Return an exact copy of the lines from the one holding "Task: Open the Easypanel dropdown menu" to the end of the data, including both the starting and final lines. Leave the pictures out.

LISTED RECORDS START

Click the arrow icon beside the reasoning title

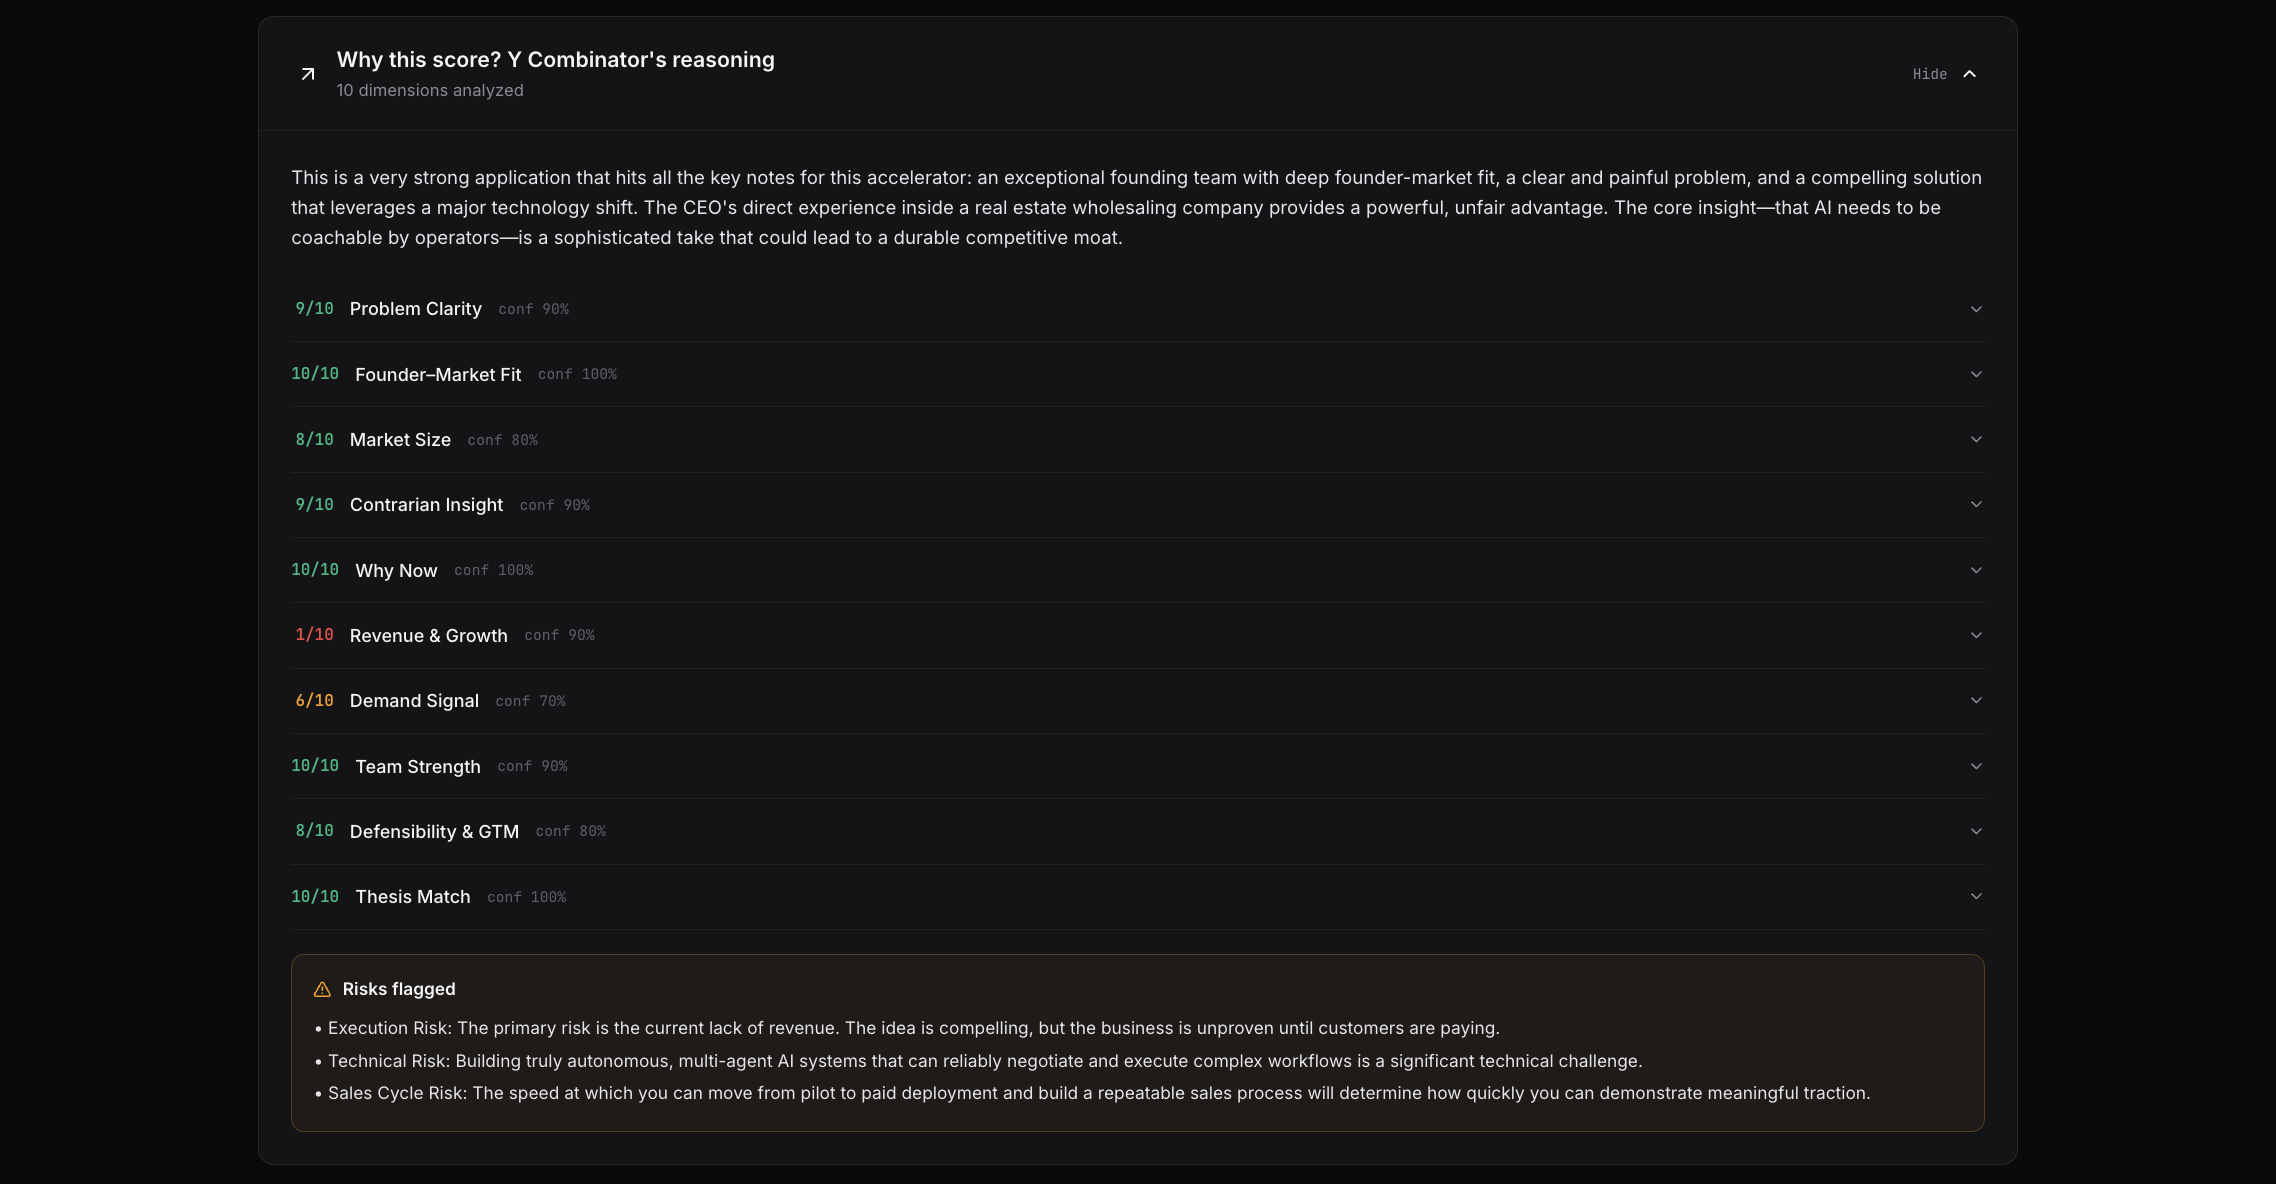pyautogui.click(x=308, y=74)
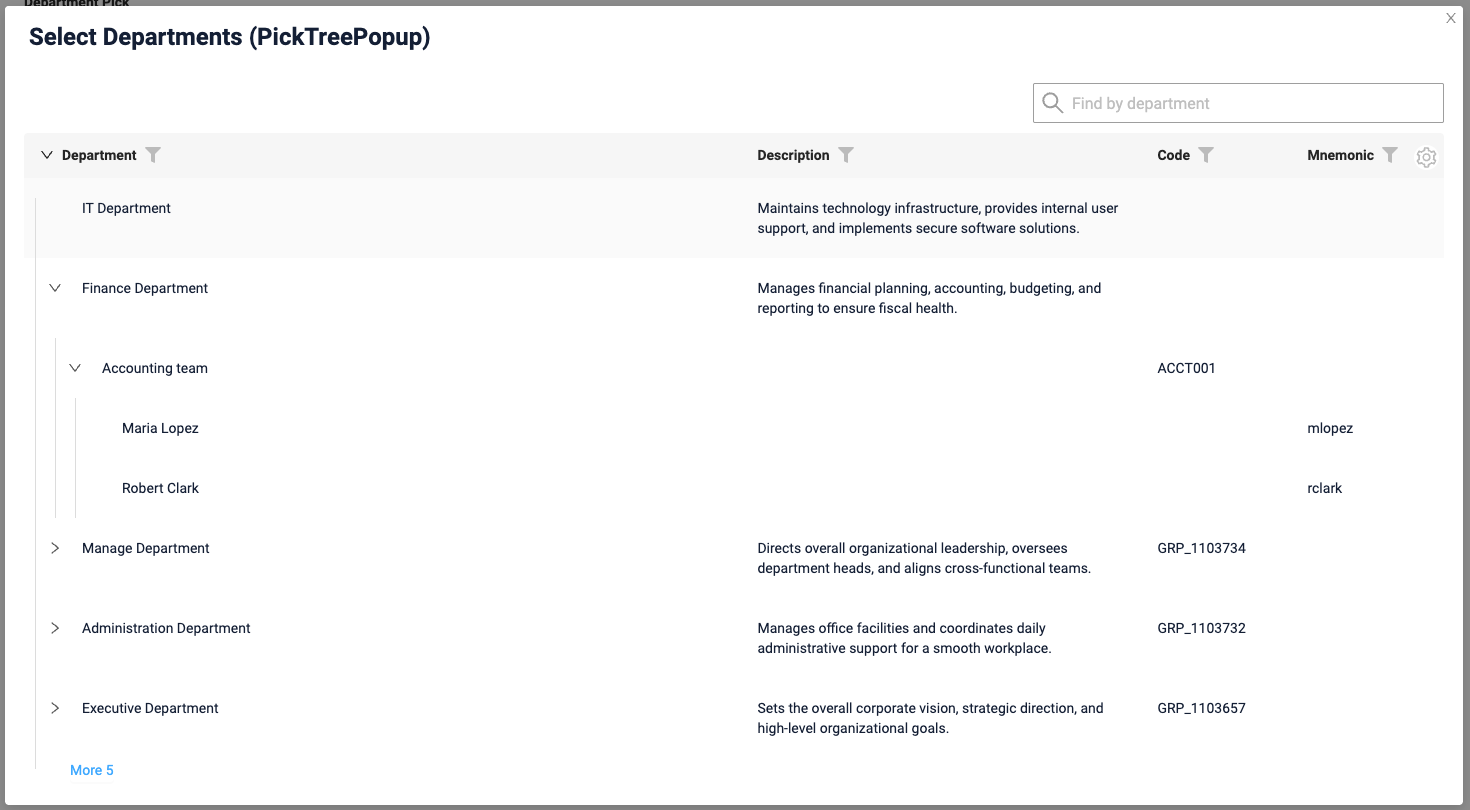Select Robert Clark in the tree
The height and width of the screenshot is (810, 1470).
tap(160, 488)
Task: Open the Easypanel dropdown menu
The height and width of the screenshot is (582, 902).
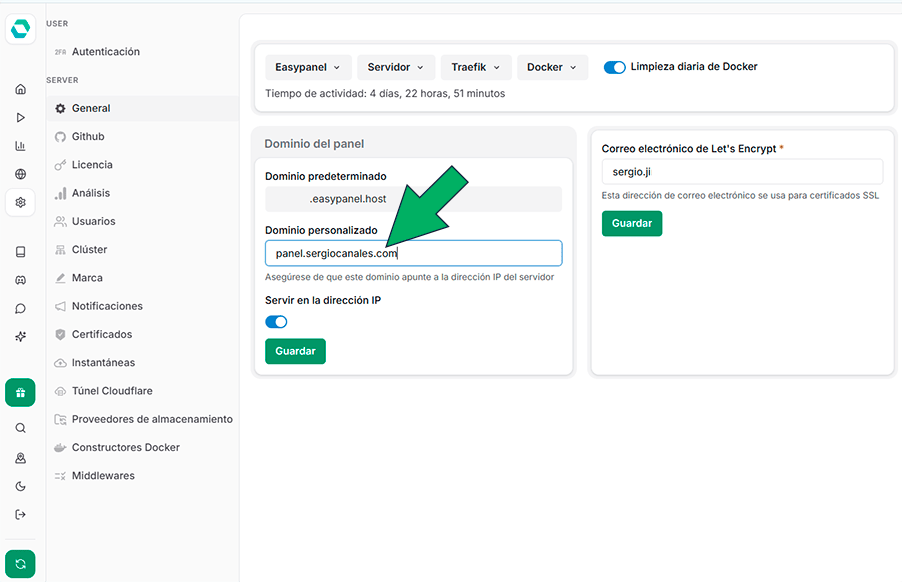Action: pyautogui.click(x=308, y=67)
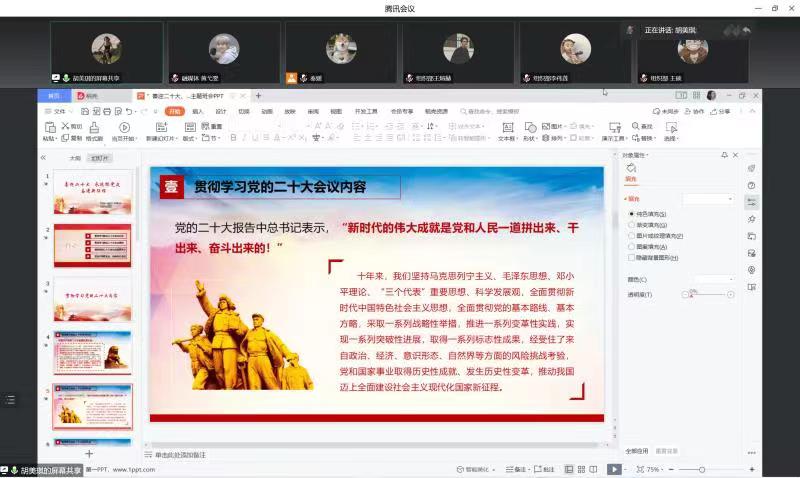Viewport: 800px width, 478px height.
Task: Switch to the 大纲 outline tab
Action: pyautogui.click(x=75, y=157)
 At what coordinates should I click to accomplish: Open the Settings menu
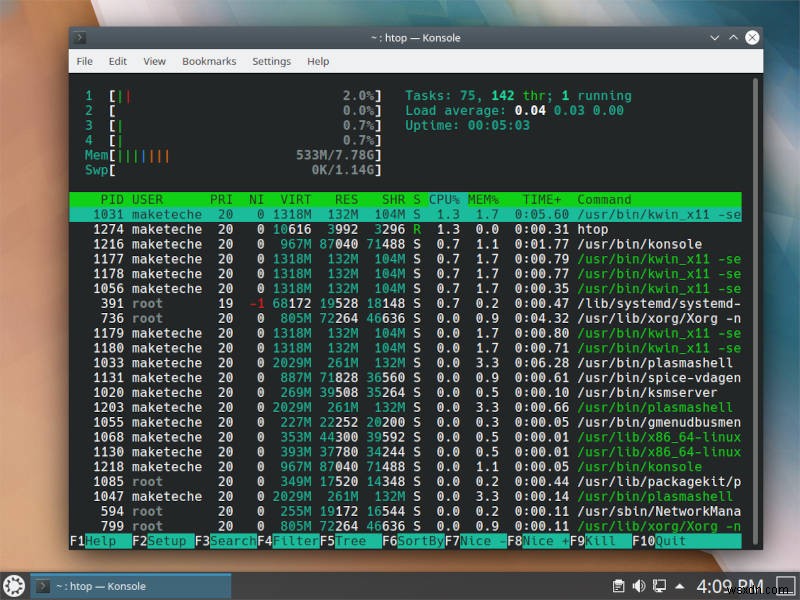click(271, 61)
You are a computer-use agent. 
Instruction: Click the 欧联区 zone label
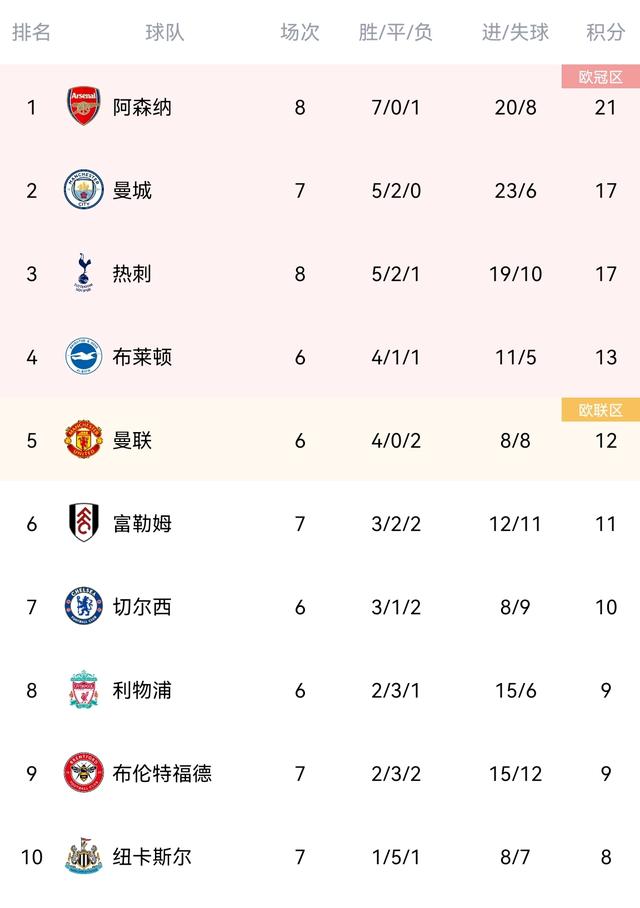click(600, 410)
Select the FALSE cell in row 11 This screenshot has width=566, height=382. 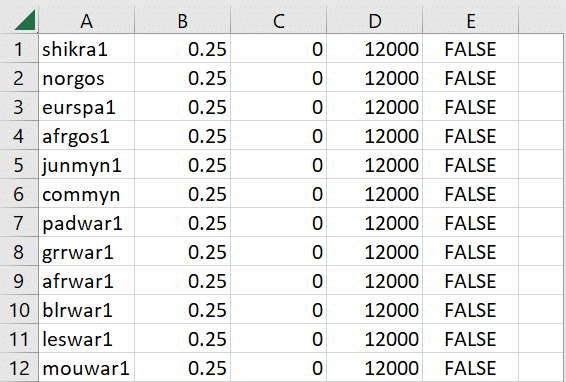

LISTED RECORDS END

### [RESULT OF THE EXERCISE]
Task: Open the Easypanel dropdown menu
The height and width of the screenshot is (582, 902).
Action: pyautogui.click(x=308, y=67)
Viewport: 800px width, 478px height.
Task: Switch to the 大纲 outline tab
Action: pyautogui.click(x=75, y=157)
 At what coordinates should I click to accomplish: Open the Settings menu
click(271, 61)
You are a computer-use agent. 
Instruction: Click the 欧联区 zone label
click(600, 410)
Select the FALSE cell in row 11 This screenshot has width=566, height=382. 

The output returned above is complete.